Die Vergangenheit der Hertie Stiftung und das Entstehen in der Nazi Zeit ist geschichtlich sehr gut dokumentiert. Bezugnehmend auf die Berichterstattung in diversen großen Printmedien in Deutschland (SZ, Aufarbeiten ja, Transparenz nein | FAZ, Ein historisches Markenzeichen), wollten wir das Thema nochmal im Gemeinderat diskutieren und sehen, wie die anderen Räte dazu stehen. „Zahlreiche Personen aus dem Stiftungsumfeld hatten schließlich nach einem Bericht der Süddeutschen Zeitung übereinstimmend erklärt, dass die Stiftung keinen transparenten Umgang über die Herkunft ihres Vermögens“ betreibe und sich „weigert, ihr NS-Erbe aufzuarbeiten„. Diesen Personen ist es „unverständlich, weshalb die Stiftung 75 Jahre (inzwischen 77 Jahre) nach Kriegsende nicht offensiv die eigene NS-Vergangenheit “ erforschen lasse.

Diese Sichtweise vertritt die Mehrheit des GR offensichtlich nicht.

Der Einwand, in einer der GR-Sitzungen, ob man sich bewusst ist, dass die Hertie Stiftung aktiv die Aufarbeitung der Entstehung in der Nazi Zeit negiert, wurde mit Aussagen abgetan wie, „Fake News“ (das betrifft immerhin die Berichterstattung der SZ und der FAZ), oder „das ist nicht unsere Meinung und wir gehen weiter zu einem Beschluss“. Trotz allem ließ sich der Gemeinderat auf einen Beschluss ein, der vorsah, dass der Bürgermeister nochmal den Vorgang mit den Beteiligten klärt. Leider konnten wir uns als ZMS nicht durchsetzen, feste Kriterien dafür festzulegen, wann eine Zusammenarbeit unter Zugrundelegung allgemein geltender ethischer Grundsätze auszuschließen ist. In jedem größeren Betrieb gibt es für solche Sachverhalte klare Governance Richtlinien, die die Bewertung eines externen Anbieters objektiv ermöglichen. In der Verwaltung und im Gemeinderat gibt es diese aktuell noch nicht. Das Gespräch mit der Hertie Stiftung hat den Bürgermeister überzeugt und so geht die Zusammenarbeit weiter.
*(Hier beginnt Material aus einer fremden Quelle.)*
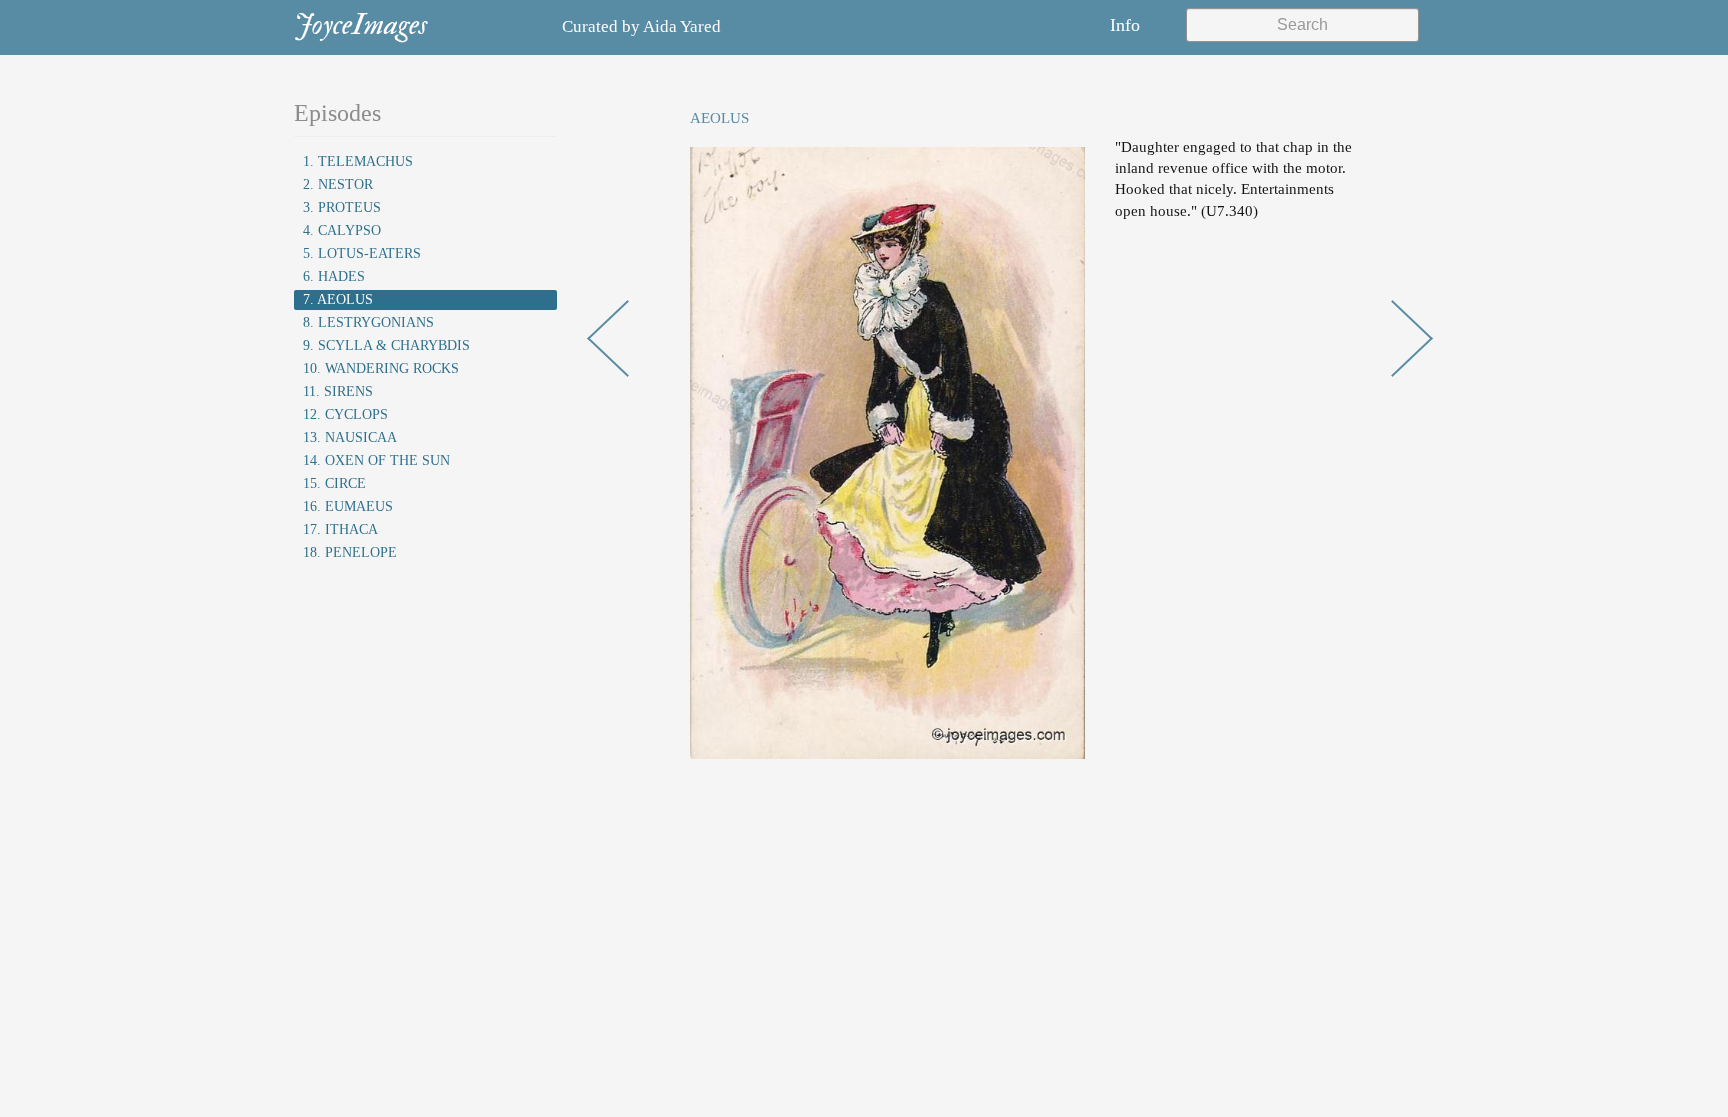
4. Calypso (342, 230)
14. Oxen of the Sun (376, 460)
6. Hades (334, 276)
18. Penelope (350, 552)
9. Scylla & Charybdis (386, 345)
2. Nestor (338, 184)
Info (1125, 25)
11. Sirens (338, 391)
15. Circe (334, 483)
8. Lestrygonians (368, 322)
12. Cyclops (345, 414)
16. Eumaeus (348, 506)
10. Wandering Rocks (381, 368)
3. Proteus (342, 207)
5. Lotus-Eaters (362, 253)
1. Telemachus (358, 161)
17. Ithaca (340, 529)
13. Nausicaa (350, 437)
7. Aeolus (338, 299)
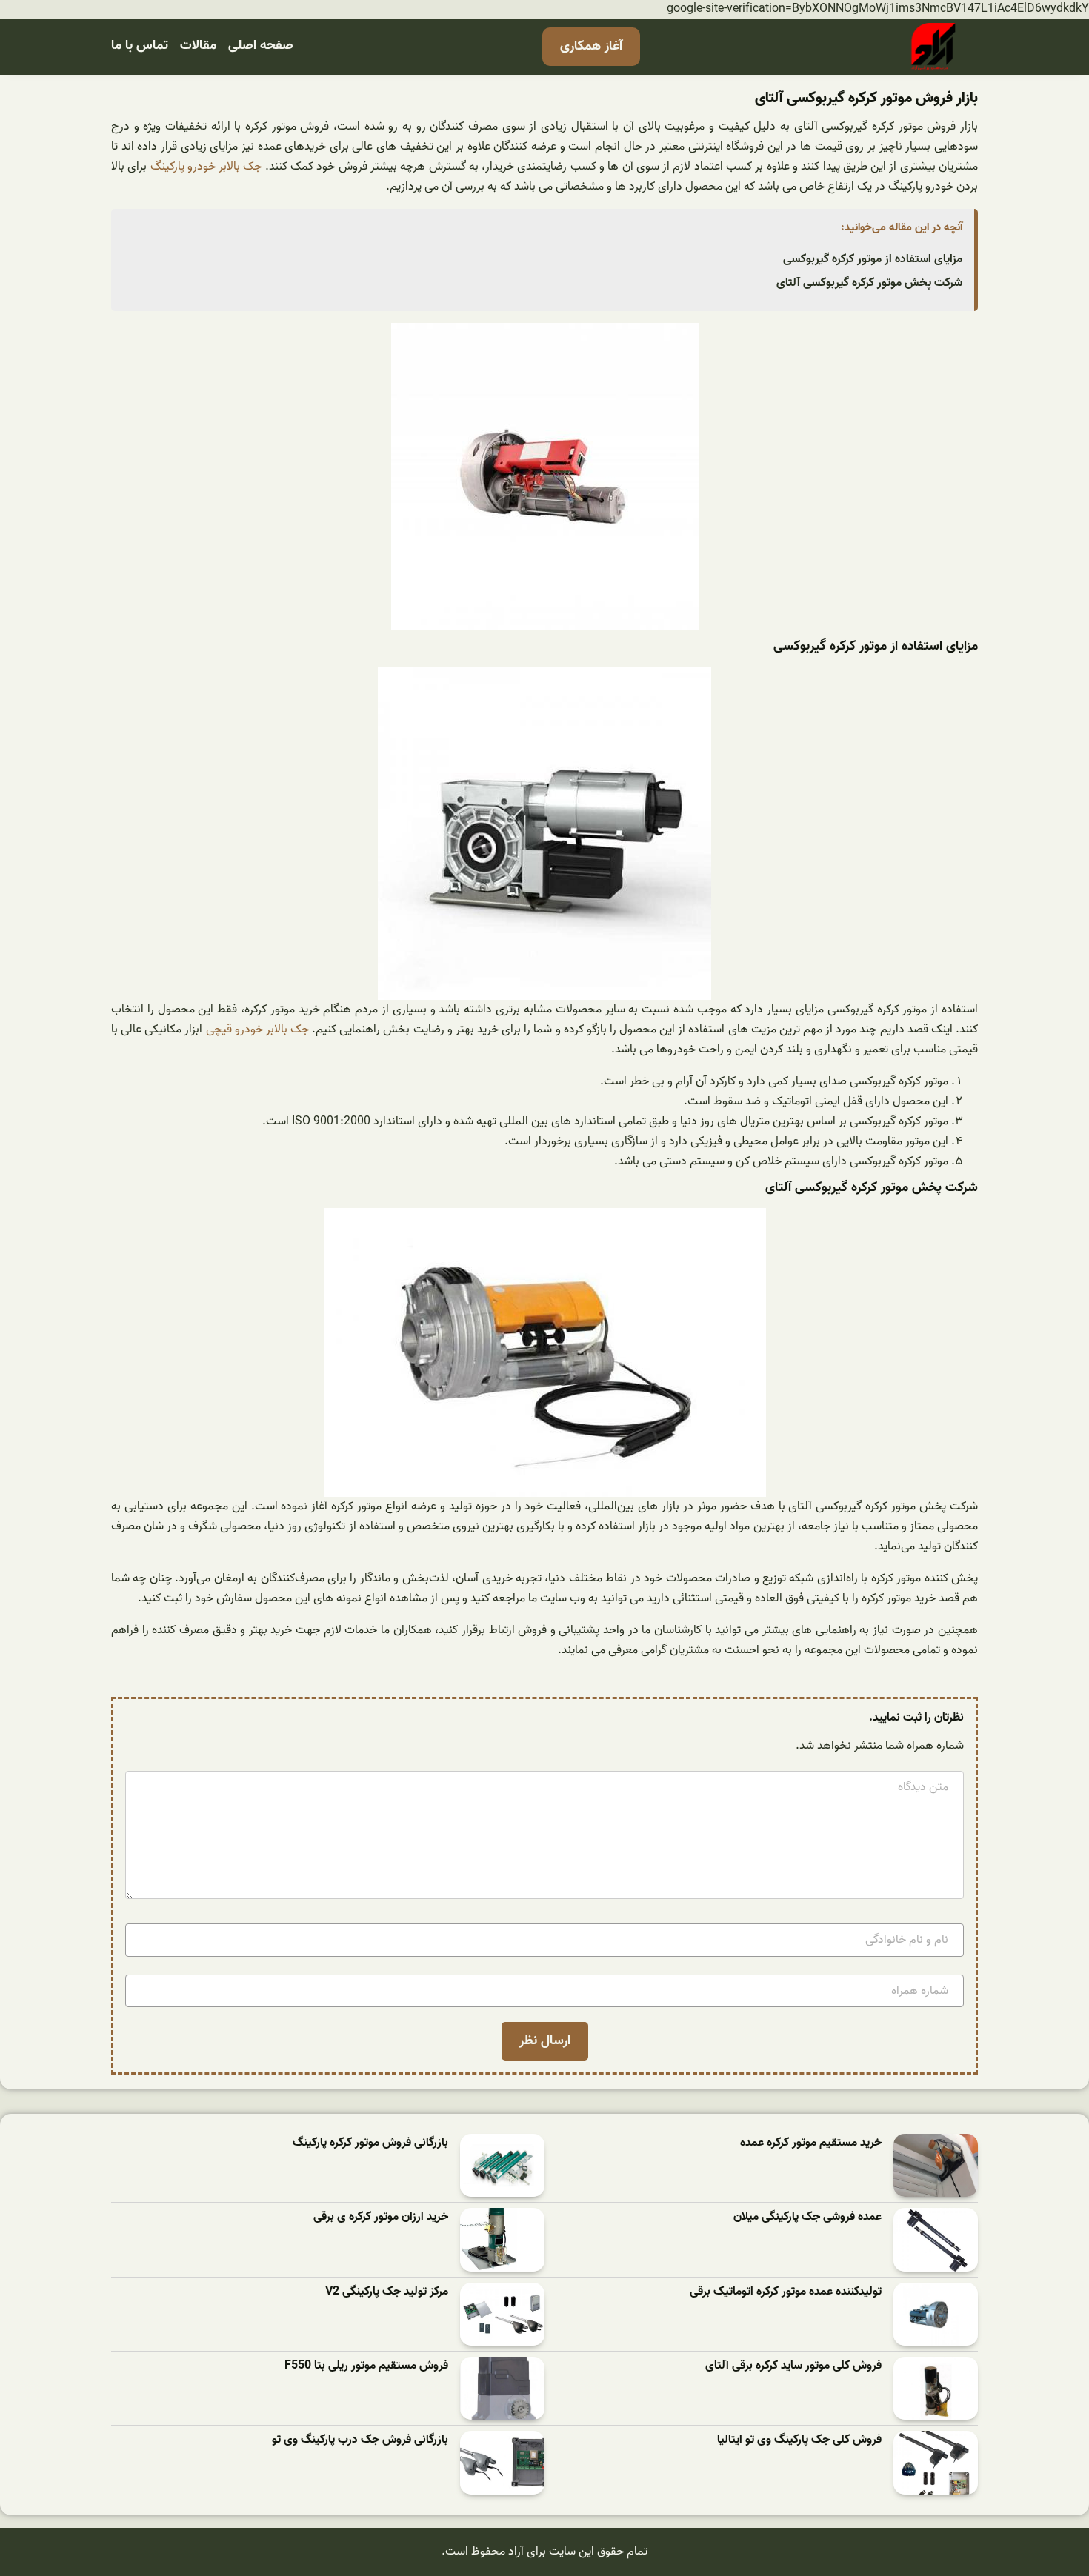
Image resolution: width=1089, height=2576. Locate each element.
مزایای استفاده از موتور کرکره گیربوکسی (872, 259)
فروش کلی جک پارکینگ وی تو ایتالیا (799, 2440)
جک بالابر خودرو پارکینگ (206, 166)
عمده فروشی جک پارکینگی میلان (807, 2217)
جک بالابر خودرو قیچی (257, 1029)
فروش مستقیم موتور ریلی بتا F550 (366, 2366)
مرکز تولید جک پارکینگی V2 (386, 2292)
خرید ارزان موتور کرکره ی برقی (380, 2217)
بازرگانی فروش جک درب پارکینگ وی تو (360, 2440)
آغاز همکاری (591, 46)
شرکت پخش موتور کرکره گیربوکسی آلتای (869, 283)
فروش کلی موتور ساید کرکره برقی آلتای (793, 2366)
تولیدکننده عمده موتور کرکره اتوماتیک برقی (786, 2292)
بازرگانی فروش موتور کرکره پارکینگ (370, 2143)
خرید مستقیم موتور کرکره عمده (811, 2143)
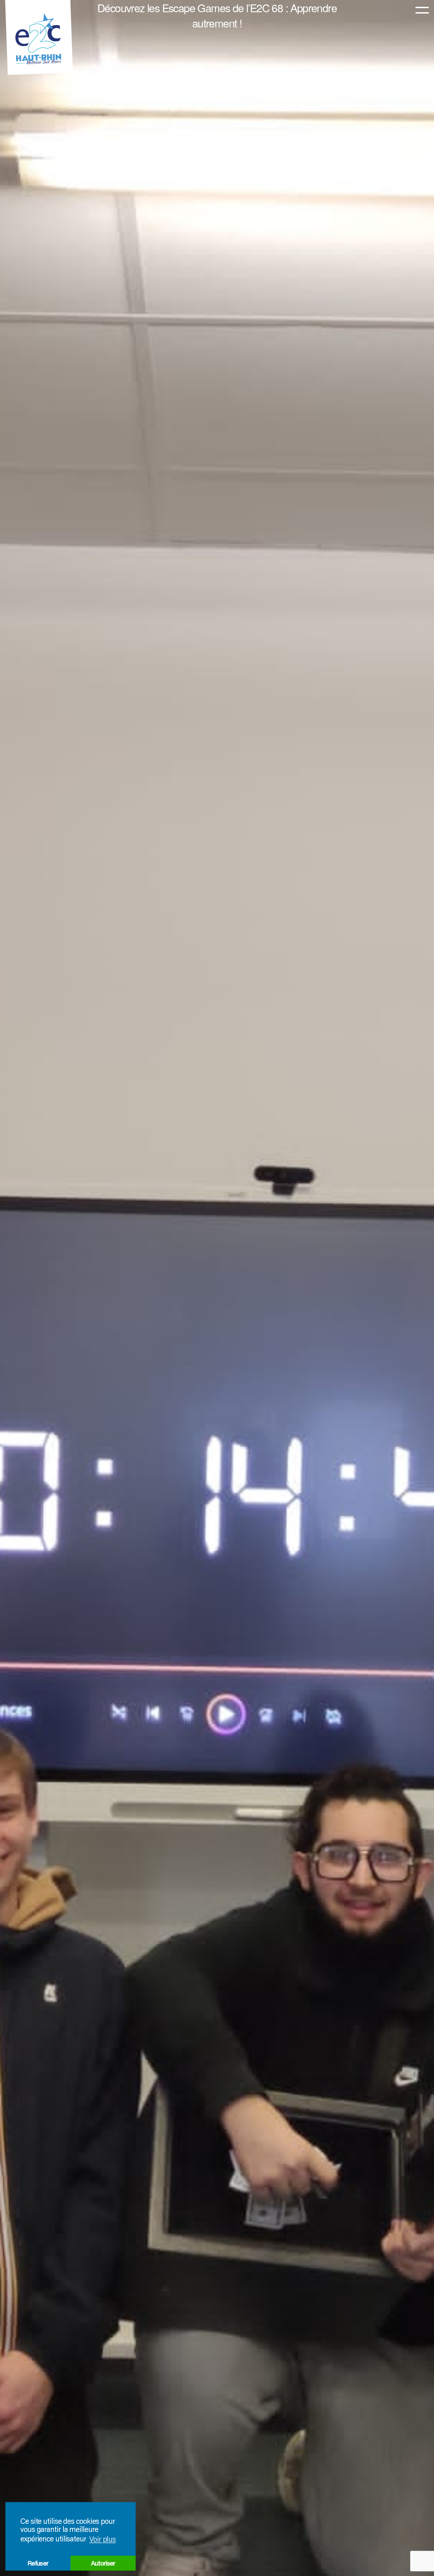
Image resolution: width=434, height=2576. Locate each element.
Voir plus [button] (102, 2539)
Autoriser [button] (103, 2563)
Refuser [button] (37, 2563)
Die versendeten Einlassungen des Vorstandes beweist nur, das eine Aufarbeitung nur auf Druck vorgenommen wird und nicht aus Einsicht (Der Spiegel, Hertie: So arbeitet die Stiftung die Nazi-Vergangenheit auf).

In einer Online-Sitzung, dem sogenannten Kick-Off, erklärte der Geschäftsführer der Hertie Stiftung John-Philip Hammersen: „es handelt sich bei der Übernahme der Hertie Waren- und Kaufhaus GmbH durch Georg Karg nicht um eine typische Arisierung, weshalb man sich bisher auch nicht um eine Aufarbeitung der Nazi Zeit gekümmert hat“.

Für uns eine untragbare Aussage, weshalb wir das Thema nochmal im Gemeinderat diskutieren wollten. Dass dann Aussagen getroffen werden, „das sei Schmarrn und man verlässt den Raum oder solche Themen könnte man am Stammtisch besprechen“, zeigt, dass sich der Gemeinderat in großen Teilen nicht seiner Verantwortung bewusst ist. Die Bezeichnung Stammtisch trifft doch eher auf jene zu, denen die Nazivergangenheit egal ist. Wenn die Mehrheit des GR davon ausgeht, dass man über die Mitwirkung der NSDAP in der Geschäftsführung dieses Unternehmens hinwegsehen kann, ist das aus unserer Sicht ein Problem.

Wirklich schade, denn wie will man Jugendlichen den Zugang zu demokratischen Entscheidungsprozessen vermitteln, wenn man selbst Geschichtsklitterung betreibt und sich der Tragweite von Aussagen und Entscheidungen nicht bewusst ist.